- Born: 17 January 1903 Utrecht, Holland
- Died: 3 February 1968 (aged 65) Culemborg, Holland
- Other name: Iet Stants
- Education: Toonkunst Music School
- Spouse: Leendert Sillevis ​(m. 1938)​

= Iet Stants =

Dutch composer (1903–1968)

Hendrika Henriëtte Cornelia Stants, known as Iet Stants, (17 January 1903 - 3 February 1968) was a Dutch composer.

From 1919 she studied at the Toonkunst music school in Utrecht and her first compositions – three songs, a string quartet, and three piano pieces survive from 1920. In 1921 she wrote a second quartet, a piano quintet, a parody opera, and a pastorale for orchestra. In 1925 she completed only a piano trio and a choir piece.
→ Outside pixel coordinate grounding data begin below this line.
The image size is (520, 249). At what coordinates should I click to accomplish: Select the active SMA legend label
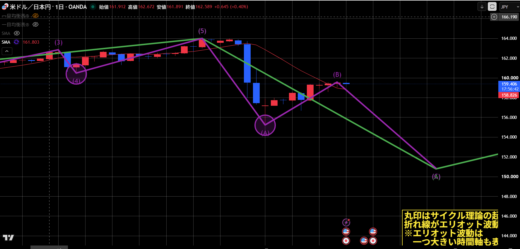coord(6,42)
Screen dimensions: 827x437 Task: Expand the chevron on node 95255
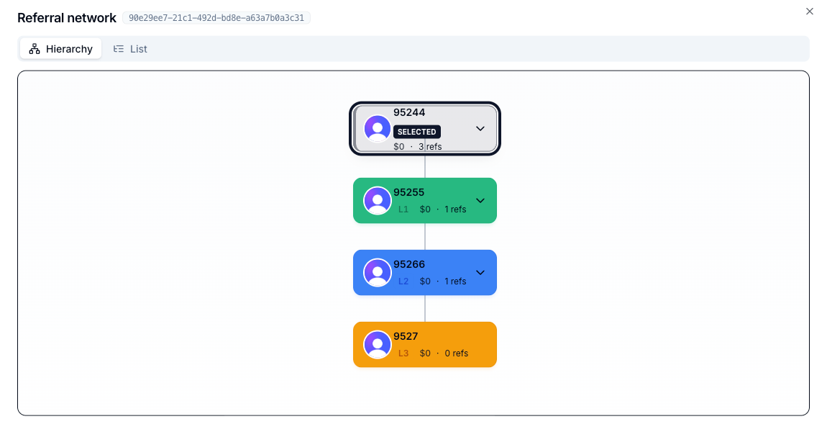(x=480, y=200)
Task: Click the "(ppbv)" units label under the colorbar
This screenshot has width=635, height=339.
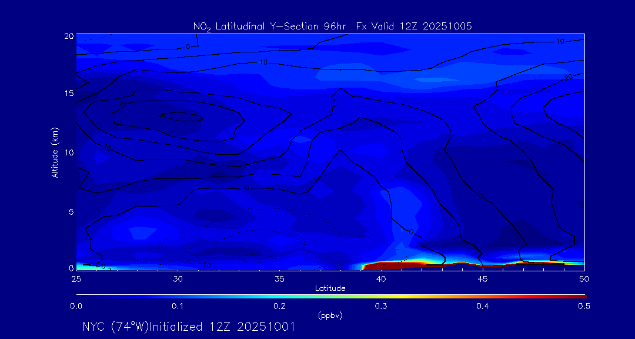Action: point(330,315)
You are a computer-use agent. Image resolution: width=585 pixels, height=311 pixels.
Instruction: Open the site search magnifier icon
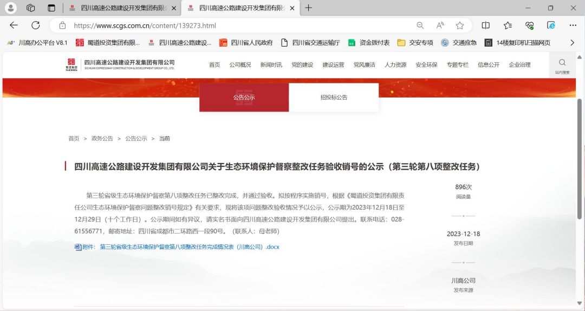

Insecure and disillusioned she decided to stop composing. She took an office job and composed only sporadically.

In October 1938 Stants married Leendert Sillevis from Culemborg, a widower fourteen years older than her. She began to compose again: a concerto grosso for flute, cello and string orchestra in 1940 and a suite for small orchestra in 1942.

After the war Stants dedicated herself to music education and related social activities. Among other things, she became active as a board member and in the cultural and spiritual committee of Het Nederlandse Padvindersgilde (Dutch Girl-pathfinders Guild).